You write :
“ figures were further examined for evidence of image duplication or manipulation by using the Adjust Color tool in Preview software on an Apple iMac computer. No additional special imaging software was used.”
This is an initial bias, but one which has consequences for the study as a whole. You’re making a comparison based on gauging things on screen. What are the settings of your screen? In an experiment, we give you the starting point for judging, but you determine duplications by eye.
Please use other software, like gimp it’s free… or opencv library free and open source also. By the same token, you admit that you haven’t even zoomed in to control the thing!
3.8 % :
This percentage seems to me to be entirely consistent with human error. So you accuse others of making mistakes, when in fact you don’t make any on perhaps more than 40,000 images (20,000 articles with 2 images per article, and even that’s a low number).
More at this url : https://chroniquecolibri.wordpress.com/2024/01/12/critique-du-papier-delisabeth-bik/
Apart from whether the errors in the figures have been correctly identified, the article’s conclusions rest on a highly flawed and non-random sampling design that undermines its statistical validity.
The authors claim to examine the “prevalence” of problematic images, a term that carries quantitative weight, yet their journal and article selection lacks even the most basic elements of randomization or stratification. Instead, they rely on a haphazard mixture of keyword searches (“Western blot”), convenience sampling (screening only the first 40–50 articles returned), and a massive overrepresentation of a single journal (PLOS ONE, contributing approximately 40% of the dataset). This introduces severe selection bias and renders the reported prevalence figures essentially anecdotal.

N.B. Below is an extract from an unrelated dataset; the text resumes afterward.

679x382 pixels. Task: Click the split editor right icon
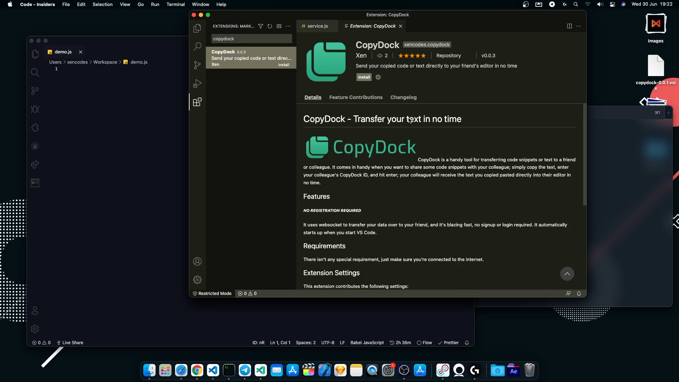569,26

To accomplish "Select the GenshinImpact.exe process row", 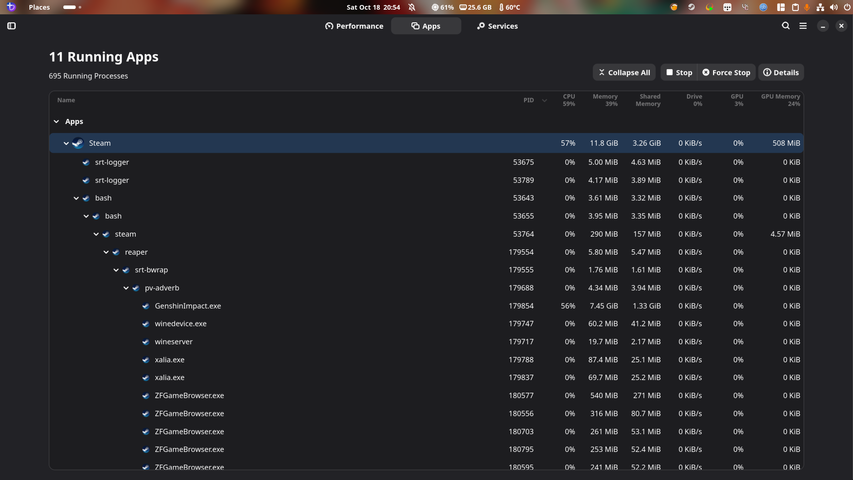I will (188, 306).
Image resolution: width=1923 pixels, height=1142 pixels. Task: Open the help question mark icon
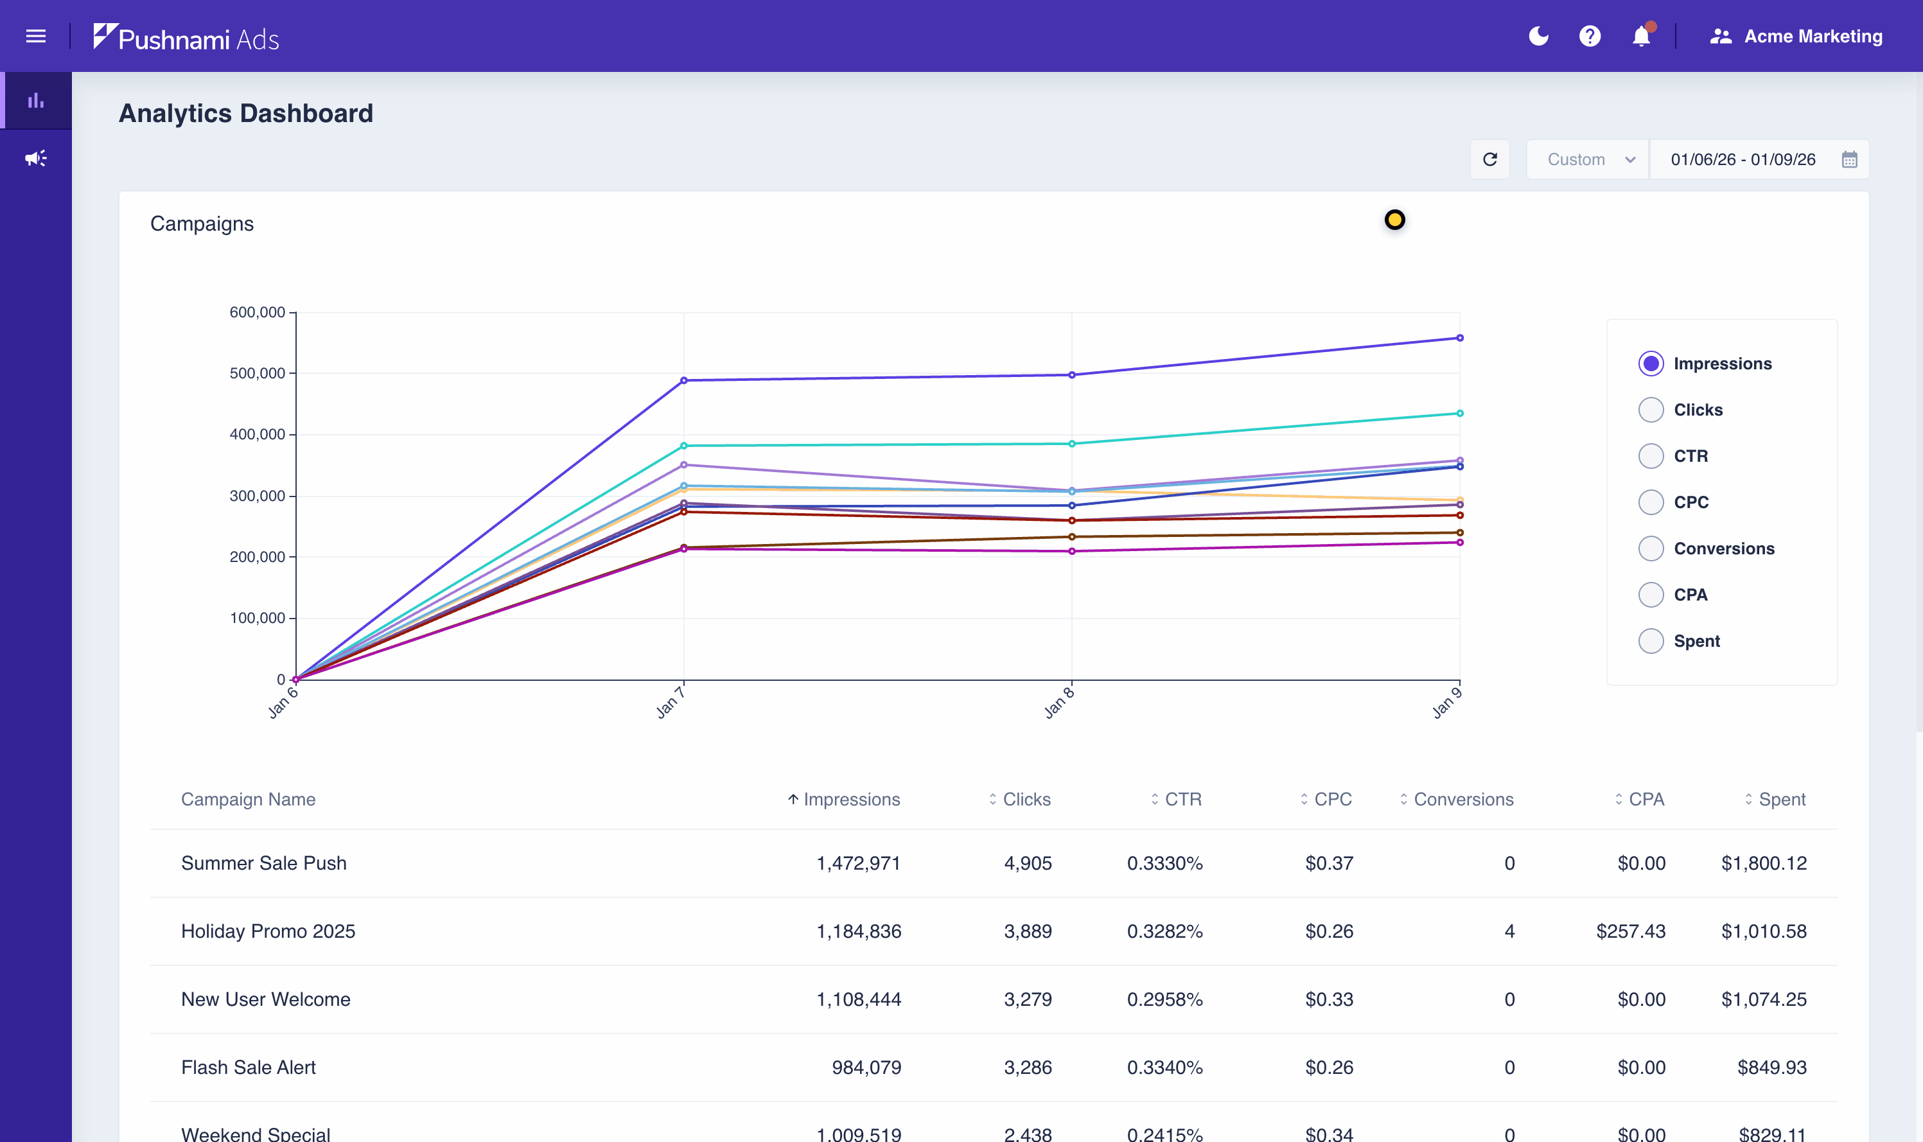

More troubling is that this methodological limitation is not framed as a weakness in the abstract or title, but rather buried in the methods section, potentially misleading readers who assume this is a statistically rigorous study. If this were a systematic review or meta-analysis, such non-random sampling would disqualify it from publication in any reputable journal.
The absence of a clear, replicable selection framework makes the findings non-generalizable, and the use of the term “prevalence” is scientifically inappropriate.
At best, this paper serves as a qualitative call for further investigation. At worst, it spreads inflated estimates of scientific misconduct based on a methodologically compromised dataset.